Bolsinhas de valores
A economia da América Latina cresce e atrai investimentos, mas o mercado de capitais não acompanha esse avanço na mesma velocidade A economia americana é seis a SETE vezes maior que a brasileira. Mas, olhando o volume negociado nas bolsas de valores dos dois países, a diferença é abissal. Enquanto a compra e a venda de ações no Brasil giram 3,4 bilhões de dólares por dia, nos Estados Unidos o volume chega a 200 bilhões de dólares. “É uma enorme distância, que não se explica apenas pelo tamanho das economias. Conta muito a cultura do capitalismo dos dois países”, diz Fernando Exel, presidente da Economática, consultoria que acompanha com lupa as bolsas. A pedido de EXAME, a Economática dimensionou o tamanho das principais bolsas da região. O levantamento mostra como o mercado de capitais latinoamericano ainda está engatinhando.
Alguns exemplos dessa diferença gritante. O pregão americano é quase 300 vezes maior que o mexicano, que possui a segunda bolsa da América Latina “ a maior é a brasileira Bovespa. Basta juntar quatro grandes empresas americanas “ Exxon Mobil, Apple, Microsoft e Google “ para igualar o valor de mercado da bolsa brasileira, de 1,2 trilhão de dólares. Para a equiparação com o valor da bolsa do México é necessário somar apenas três companhias americanas, o Walmart, a CocaCola e a Visa. A comparação com a bolsa argentina é ainda mais esmagadora: as negociações das ações da Apple num único dia equivalem a 753 vezes o volume médio diário de todas as empresas que formam o índice Merval.

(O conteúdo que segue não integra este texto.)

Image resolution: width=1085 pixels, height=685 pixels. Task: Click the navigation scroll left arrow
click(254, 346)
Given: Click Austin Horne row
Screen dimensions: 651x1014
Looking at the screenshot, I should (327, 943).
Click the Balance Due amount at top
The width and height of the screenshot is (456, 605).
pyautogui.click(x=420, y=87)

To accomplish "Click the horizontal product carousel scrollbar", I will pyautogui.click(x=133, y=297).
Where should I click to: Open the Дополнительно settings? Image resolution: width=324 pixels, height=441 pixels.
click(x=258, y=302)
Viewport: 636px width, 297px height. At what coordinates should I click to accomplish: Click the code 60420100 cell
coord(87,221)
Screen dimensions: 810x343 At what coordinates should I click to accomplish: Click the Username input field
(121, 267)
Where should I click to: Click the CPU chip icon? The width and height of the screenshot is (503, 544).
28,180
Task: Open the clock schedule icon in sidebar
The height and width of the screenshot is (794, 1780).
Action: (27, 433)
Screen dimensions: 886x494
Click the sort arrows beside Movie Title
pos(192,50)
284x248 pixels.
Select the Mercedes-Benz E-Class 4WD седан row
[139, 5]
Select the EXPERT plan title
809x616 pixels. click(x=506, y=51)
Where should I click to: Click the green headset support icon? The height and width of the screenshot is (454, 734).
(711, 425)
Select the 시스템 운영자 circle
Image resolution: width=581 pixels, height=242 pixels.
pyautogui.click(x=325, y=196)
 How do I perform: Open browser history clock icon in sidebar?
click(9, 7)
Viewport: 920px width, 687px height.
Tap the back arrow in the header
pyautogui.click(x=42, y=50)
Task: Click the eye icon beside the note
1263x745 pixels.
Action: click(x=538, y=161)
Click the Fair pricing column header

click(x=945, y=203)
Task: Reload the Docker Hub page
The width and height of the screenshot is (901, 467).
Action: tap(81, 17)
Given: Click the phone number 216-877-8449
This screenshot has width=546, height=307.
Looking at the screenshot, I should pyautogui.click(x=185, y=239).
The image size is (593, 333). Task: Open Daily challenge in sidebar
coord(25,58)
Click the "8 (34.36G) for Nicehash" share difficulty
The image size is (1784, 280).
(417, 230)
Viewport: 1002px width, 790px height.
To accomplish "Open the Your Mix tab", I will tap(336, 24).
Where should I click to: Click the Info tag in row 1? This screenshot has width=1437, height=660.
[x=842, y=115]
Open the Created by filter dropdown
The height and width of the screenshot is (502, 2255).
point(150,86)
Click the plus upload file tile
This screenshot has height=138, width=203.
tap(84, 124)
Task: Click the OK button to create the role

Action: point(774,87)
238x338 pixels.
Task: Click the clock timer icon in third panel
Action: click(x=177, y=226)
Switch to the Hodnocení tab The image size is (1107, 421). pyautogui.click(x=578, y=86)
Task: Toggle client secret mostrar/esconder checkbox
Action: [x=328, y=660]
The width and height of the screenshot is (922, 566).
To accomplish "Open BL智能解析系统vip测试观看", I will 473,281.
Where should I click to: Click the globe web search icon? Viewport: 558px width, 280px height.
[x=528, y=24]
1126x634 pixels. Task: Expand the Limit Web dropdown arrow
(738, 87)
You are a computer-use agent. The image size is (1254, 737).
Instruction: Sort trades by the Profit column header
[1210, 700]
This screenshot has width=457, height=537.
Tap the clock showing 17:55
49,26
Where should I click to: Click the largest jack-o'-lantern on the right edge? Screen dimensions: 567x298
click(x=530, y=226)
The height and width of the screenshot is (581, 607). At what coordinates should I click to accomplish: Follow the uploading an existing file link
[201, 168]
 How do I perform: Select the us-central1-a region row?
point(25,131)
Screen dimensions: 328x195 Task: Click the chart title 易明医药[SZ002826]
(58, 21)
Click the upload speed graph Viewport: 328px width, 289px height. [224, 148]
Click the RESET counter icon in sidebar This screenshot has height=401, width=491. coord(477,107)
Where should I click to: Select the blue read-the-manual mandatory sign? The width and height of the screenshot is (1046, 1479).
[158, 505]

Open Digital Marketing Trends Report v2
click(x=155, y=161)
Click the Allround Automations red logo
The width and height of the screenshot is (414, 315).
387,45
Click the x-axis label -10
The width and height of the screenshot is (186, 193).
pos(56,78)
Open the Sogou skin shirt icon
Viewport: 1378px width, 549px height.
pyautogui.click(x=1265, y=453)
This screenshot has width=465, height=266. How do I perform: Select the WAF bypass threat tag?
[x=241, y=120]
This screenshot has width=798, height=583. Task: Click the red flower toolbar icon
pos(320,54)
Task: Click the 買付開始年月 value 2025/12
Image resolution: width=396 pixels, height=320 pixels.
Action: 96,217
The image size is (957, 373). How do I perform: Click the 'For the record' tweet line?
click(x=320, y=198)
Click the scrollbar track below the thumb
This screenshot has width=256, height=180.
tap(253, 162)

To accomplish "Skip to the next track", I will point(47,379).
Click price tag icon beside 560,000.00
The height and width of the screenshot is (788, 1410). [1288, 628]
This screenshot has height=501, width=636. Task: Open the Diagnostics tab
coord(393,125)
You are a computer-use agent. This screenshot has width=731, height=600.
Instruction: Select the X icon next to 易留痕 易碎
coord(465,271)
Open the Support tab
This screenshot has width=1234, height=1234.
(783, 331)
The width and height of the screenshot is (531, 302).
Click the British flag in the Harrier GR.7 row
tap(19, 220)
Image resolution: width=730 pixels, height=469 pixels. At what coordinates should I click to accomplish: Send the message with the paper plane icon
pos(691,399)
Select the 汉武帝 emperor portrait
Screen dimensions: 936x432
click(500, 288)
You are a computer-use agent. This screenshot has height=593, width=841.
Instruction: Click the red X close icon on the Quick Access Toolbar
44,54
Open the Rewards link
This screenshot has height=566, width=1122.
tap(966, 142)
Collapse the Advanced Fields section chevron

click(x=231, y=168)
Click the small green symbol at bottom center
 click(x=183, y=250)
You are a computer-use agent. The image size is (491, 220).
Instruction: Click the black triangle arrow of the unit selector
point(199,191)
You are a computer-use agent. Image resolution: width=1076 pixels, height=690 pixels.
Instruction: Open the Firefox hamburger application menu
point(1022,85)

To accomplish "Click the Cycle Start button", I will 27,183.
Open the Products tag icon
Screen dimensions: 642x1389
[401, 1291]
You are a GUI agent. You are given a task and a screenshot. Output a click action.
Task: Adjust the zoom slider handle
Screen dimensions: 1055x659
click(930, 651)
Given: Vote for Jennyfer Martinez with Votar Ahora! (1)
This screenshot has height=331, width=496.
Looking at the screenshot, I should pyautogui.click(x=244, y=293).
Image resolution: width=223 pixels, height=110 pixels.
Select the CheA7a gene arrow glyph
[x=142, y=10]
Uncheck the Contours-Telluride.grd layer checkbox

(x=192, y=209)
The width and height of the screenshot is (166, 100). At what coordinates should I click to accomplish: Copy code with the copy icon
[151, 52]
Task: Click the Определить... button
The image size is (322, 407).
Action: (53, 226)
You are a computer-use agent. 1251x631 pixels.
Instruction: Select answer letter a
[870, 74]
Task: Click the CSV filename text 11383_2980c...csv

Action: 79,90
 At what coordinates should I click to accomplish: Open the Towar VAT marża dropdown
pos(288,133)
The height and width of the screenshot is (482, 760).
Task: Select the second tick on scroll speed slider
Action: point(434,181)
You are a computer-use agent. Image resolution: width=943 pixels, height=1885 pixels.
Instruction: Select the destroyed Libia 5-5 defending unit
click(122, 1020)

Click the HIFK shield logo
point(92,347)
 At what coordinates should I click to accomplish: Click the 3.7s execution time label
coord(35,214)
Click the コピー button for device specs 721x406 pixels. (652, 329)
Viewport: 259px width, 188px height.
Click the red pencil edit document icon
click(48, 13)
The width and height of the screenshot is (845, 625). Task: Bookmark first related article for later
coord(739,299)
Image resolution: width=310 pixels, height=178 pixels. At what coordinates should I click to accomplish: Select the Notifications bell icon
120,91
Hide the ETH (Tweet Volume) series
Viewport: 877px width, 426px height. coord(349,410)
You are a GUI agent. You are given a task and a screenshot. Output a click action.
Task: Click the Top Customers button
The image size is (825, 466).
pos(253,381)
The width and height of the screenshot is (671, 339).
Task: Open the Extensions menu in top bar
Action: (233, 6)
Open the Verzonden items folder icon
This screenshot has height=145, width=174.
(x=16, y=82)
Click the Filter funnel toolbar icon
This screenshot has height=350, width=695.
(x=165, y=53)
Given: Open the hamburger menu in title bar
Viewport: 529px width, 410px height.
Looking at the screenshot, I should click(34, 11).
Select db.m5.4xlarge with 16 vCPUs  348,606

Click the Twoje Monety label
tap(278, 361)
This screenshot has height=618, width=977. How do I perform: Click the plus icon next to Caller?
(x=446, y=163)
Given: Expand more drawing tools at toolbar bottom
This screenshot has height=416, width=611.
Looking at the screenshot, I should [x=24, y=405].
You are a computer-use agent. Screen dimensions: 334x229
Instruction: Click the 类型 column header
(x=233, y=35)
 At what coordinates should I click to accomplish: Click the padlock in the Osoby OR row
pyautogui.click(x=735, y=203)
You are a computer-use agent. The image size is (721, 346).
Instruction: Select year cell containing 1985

Em apenas um ponto do levantamento os latinos se saem melhor que os americanos. No Chile, o valor de mercado das empresas listadas na bolsa é maior que o tamanho de sua economia. O valor das empresas corresponde a 108% do produto interno bruto chileno, próximo de 270 bilhões de dólares. No Brasil, a relação é de 48% e, nos Estados Unidos, de 93%, segundo o estudo. “O Chile se destaca por ter adotado desde os tempos do general Augusto Pinochet (que governou o país entre 1973 e 1990) uma política monetarista e de ter assimilado o modelo capitalista melhor que os vizinhos”, afirma Exel.